Historic house in South Dakota, United States

The Sample—Lindblaum House, also spelled Sample—Lindblom House and alternatively known as the Odile Babb House, is a historic house in Wakonda, South Dakota. It is the only Lustron home in Wakonda. It was listed on the National Register of Historic Places in 1998.

==History==
As World War II soldiers returned home following the war, the United States faced a nationwide housing shortage for the veterans and their families. Housing companies such as Lustron formed to mass-produce modular, affordable homes that could be quickly constructed. The Lustron Corporation, although short-lived (operating only from 1946 to 1950), built about 2,500 homes across the United States, including several in South Dakota. The Sample—Lindblaum House was built in 1948 by Glen and May Sample. Wakonda is a rural community, and this home was built on the outskirts of town; it is situated down a private driveway and is surrounded by alfalfa fields. In 1965, the house was sold to Erick Lindblaum; and in 1983, Odile Babb bought it. The house was listed on the National Register of Historic Places on December 2, 1998, as a well-preserved example of a surviving Lustron house in South Dakota.

==Architecture==
The Sample—Lindblaum House is specifically a Westchester Deluxe model. As with all Luston homes, its walls are made of 2 by 2 feet enameled steel and prefabricated porcelain panels. Its interior and exterior walls are gray (with the exception of the kitchen and bathroom, which are yellow), and the simple gabled roof is blue-green. It has asphalt tile floors on a concrete slab foundation and measures 31 by 39 feet. The main entrance sits on one of the house's short sides, under a metal canopy. The side gable of the roof is made of enameled porcelain, visually separating it from the rest of the wall. The signature Lustron spiral trellis sits on the building's exterior. The original windows were set in enameled porcelain and were mostly large picture windows with side casements, with some smaller double-hung sash windows interspersed. The living room featured a large bay window. However, all of the house's windows were replaced in 1997, although they preserved the original style. A noncontributing two-car garage is also on the property.

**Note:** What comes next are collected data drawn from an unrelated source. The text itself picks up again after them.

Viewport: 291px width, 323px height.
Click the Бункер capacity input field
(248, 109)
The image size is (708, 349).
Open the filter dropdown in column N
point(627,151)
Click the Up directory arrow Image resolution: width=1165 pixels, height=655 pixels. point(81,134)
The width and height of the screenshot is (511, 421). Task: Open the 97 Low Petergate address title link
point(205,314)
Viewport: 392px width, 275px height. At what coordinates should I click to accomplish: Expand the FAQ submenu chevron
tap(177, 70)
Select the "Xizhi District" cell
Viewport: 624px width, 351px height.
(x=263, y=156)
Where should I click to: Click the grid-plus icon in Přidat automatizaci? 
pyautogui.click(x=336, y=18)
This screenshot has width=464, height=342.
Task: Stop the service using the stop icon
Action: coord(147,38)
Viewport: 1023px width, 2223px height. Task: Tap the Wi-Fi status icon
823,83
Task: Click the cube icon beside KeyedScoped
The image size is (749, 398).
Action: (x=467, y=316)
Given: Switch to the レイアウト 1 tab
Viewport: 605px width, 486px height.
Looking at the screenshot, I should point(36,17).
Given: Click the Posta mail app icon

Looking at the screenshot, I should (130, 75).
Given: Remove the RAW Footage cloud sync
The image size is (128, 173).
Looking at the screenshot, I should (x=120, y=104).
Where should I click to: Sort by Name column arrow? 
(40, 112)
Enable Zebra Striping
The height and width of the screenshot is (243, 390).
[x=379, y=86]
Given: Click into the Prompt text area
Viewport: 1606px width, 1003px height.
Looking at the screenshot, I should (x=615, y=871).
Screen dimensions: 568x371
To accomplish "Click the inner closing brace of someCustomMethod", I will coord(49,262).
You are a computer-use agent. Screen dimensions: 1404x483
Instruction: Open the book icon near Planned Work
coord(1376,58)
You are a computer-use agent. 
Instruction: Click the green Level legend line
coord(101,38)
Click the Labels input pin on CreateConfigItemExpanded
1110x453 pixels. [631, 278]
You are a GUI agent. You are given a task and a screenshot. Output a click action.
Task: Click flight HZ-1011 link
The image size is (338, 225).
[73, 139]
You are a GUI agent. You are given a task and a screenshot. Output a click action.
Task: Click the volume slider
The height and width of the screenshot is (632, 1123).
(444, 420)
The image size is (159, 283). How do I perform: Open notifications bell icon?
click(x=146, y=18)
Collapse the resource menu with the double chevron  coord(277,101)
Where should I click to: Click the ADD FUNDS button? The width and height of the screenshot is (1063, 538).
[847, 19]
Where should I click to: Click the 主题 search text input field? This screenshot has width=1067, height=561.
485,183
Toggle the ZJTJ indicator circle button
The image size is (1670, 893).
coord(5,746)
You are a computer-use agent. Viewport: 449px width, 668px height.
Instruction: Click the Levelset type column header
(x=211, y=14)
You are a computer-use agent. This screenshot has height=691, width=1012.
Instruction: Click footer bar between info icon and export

Inside, it has a kitchen, bathroom, living room, dining room, and three bedrooms on a single story. Lustron homes came pre-fitted with built-in storage cabinets and most appliances (except for a refrigerator and stove). Notable built-in features included bedroom closets, the kitchen and living room cabinets, a china cabinet between the dining room and kitchen, vanity and storage cabinets in the master bedroom, and a combination dishwasher and clothes washer in the kitchen. The interior doors are sliding pocket doors, also made from enameled steel; the front and back entrance doors are the only ones in the home that swivel. At the time of its NRHP listing, the asphalt tile floors had been covered with carpet, and only the dishwasher/clothes washer and the bathroom sink had been replaced. Lustron homes were fitted with paneled radiant heating systems; this house's heating system has been replaced, but it still uses the original heating system.